Imagine you are halfway through a road trip to a favorite destination. The initial excitement of the getaway has worn off, but you aren’t quite close enough to the destination to see signs for it yet. Traffic is cooperating perfectly- in fact, other than a sporadic car that either you pass or passes you, you are alone on the road. The scenery is monotonous. Occasionally you hit a pothole or have to slow down for a work zone, but mostly, nothing is happening. You go on autopilot, your thoughts wander, and you lose your sense of time and distance for a while. 

That’s how 2021 has felt to me so far. 

I feel like I’m going through the motions, hitting a few potholes on occasion (but nothing that slows the journey), and time has passed without me even being aware of it.

In the Old Testament, we see leaders often setting up memorial stones. One example of this practice is in Joshua 4. After God parted the Jordan River for the Israelites to cross into the promised land, God directed Joshua to set stones as a memorial so that, “When your children ask in time, ‘What do those stones mean to you? Then you shall tell them that the waters of the Jordan were cut off before the ark of the covenant of the Lord.’”(6-7). 

We have a tendency to forget, to zone out, to mindlessly go through the motions, to lose sight of what God has done. The result is often complacency, apathy, and passivity. God had Joshua establish a memorial so that the Israelites would have a physical reminder of God’s power and provision.

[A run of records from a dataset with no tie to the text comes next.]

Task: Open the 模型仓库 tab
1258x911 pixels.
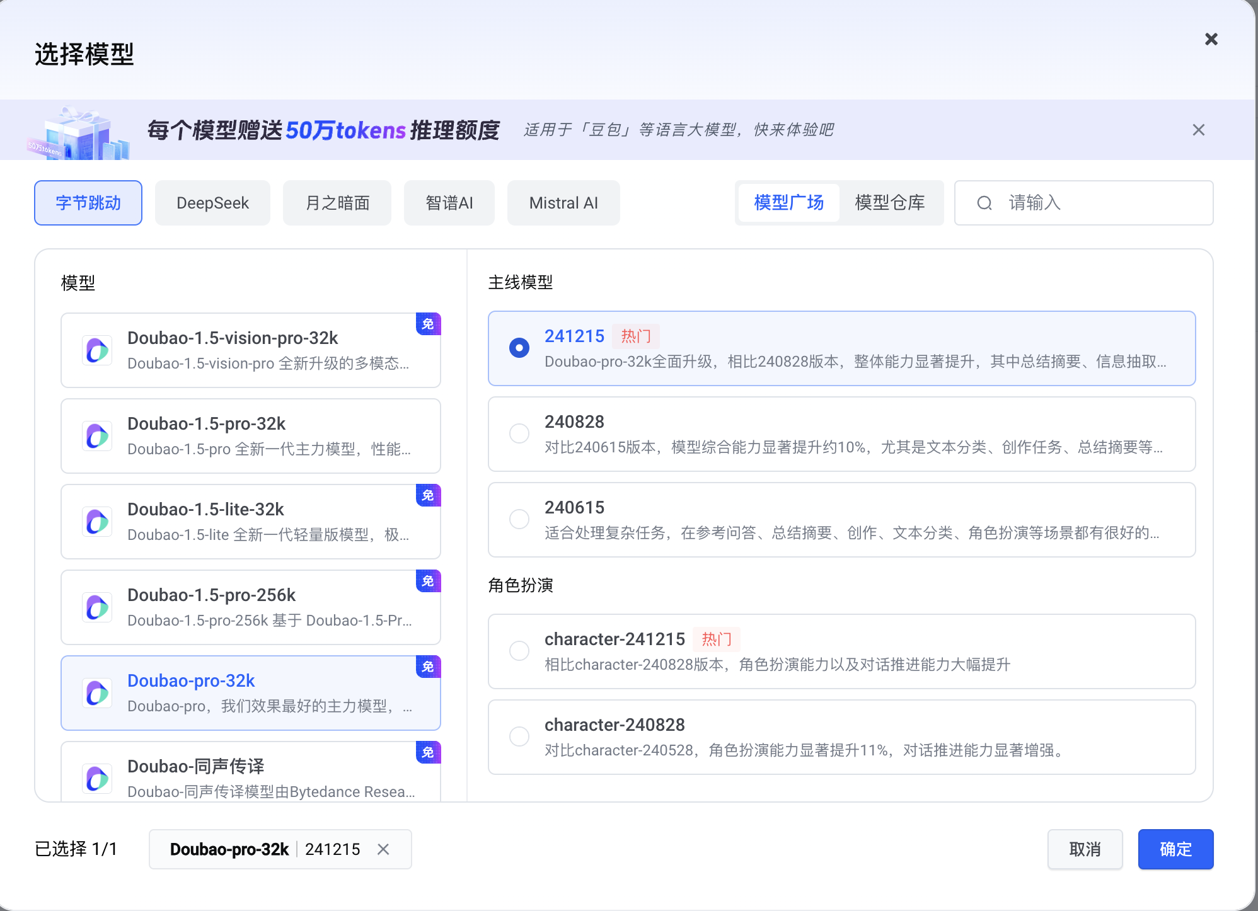Action: tap(889, 203)
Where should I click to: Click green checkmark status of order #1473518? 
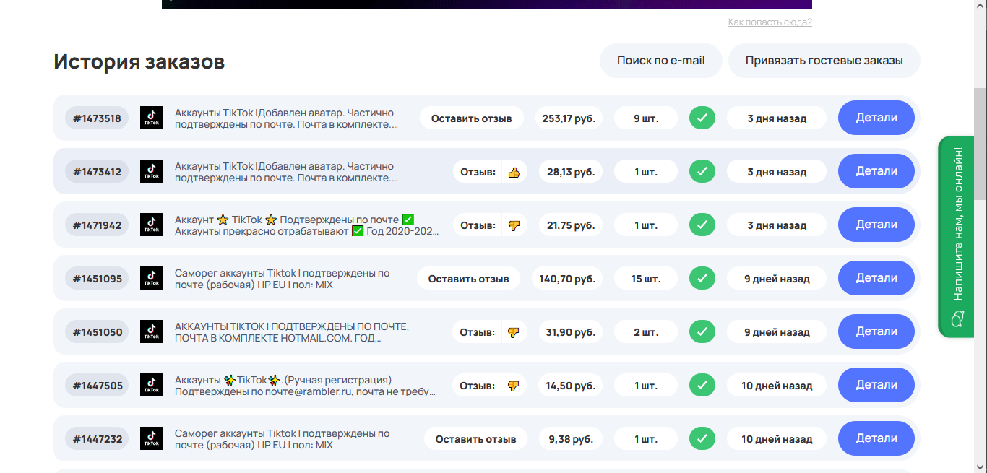click(x=702, y=118)

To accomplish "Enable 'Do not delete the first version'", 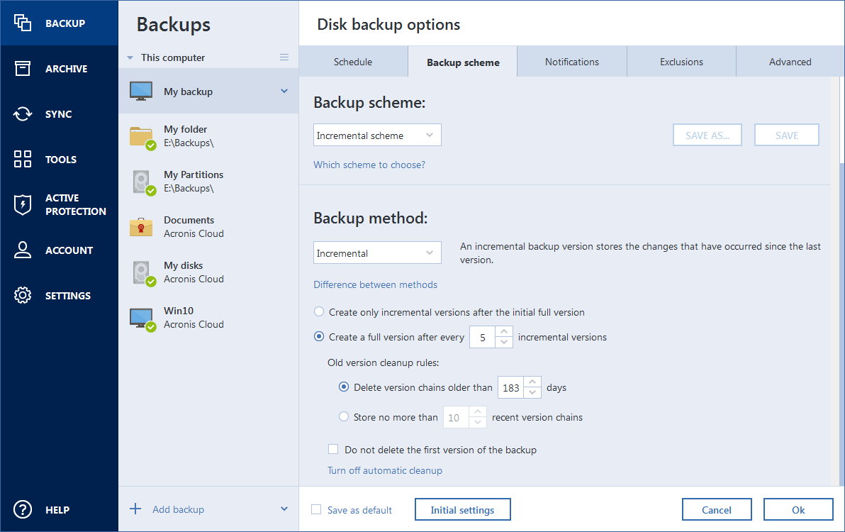I will [x=333, y=449].
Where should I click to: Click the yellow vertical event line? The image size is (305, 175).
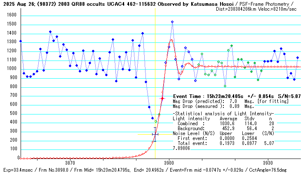coord(155,62)
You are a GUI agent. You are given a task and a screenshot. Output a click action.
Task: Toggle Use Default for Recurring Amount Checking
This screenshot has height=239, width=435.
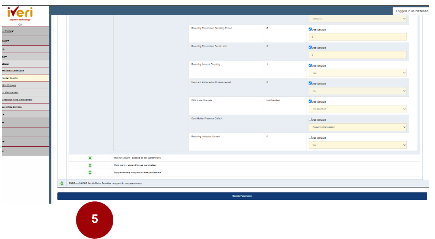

While we have lost the practice of building stone memorials, we have apps that remind us of what we were doing at this point last year, two years ago, five years ago, and however far back we allow. A few of these memories popped up for me this past week.

Journal entry from the first week of March, 2019:

For a whole year, every decision I made was weighed against the possibility of reuniting with my husband. Every financial choice I made, every prayer that I prayed, every professional decision I made, every personal decision I made; it was all under the assumption that I could reunite with my husband and rebuild after his betrayal and adultery. And when that didn’t happen, I was devastated and lost a lot of sense of purpose and meaning in what I was pursuing in life. I questioned myself; I questioned God; I questioned everything…I’ve been acting as if my life is over and there is no more hope or love or future prospects in my life because of this label of divorce, but really none of those things would have been provided by my ex, and none of those things will ever be provided by any human relationship. I need this time to be about making my relationship with God the most important aspect of my life and letting him orchestrate the events in my future because he is the one who will never leave me or forsake me. And I need to stop letting the way people have interacted with me affect the way that I view God because all of those things that I fear are human flaws and human deficiencies that are not present in God, yet I’ve been acting as if they are and I have not been seeing him for who he truly is a loving compassionate merciful forgiving God who knows all and loves me enough to want what’s best for me…

A little over a month later, I started dating Jon…

Journal entry from March 2020:

Here’s where I’m at: I don’t like to do hard things. I don’t want to do hard things. I don’t like change. I wish the easy way were an option. But, it is not. Therefore. I CAN and WILL do hard things. I CAN and WILL embrace the changes coming. I CAN and WILL trust that God has a plan. I CAN and WILL maintain my testimony and my integrity along the way. I CAN and WILL do what is right regardless of the difficulty.

A little over a month later, I married Jon. 

When I read these journal entries and remember how I felt during those moments, I am first grateful for what God has done in my life. For the growth that took place. And for the rest that He has finally allowed in my life. Next, I am convinced that though I am in a time of rest, that doesn’t mean I get to be lazy, apathetic, or passive. Instead, these days that feel monotonous and uneventful give me the perfect opportunity to continue the work started, and to prepare for the next detour, traffic jam, or devastating wreck. It’s time to fortify, replenish, and renew. 

When the journey feels tedious and I’m tempted to disengage, I will look at my memorial stones and remember that every part of the journey provides an opportunity to purposefully grow closer to God.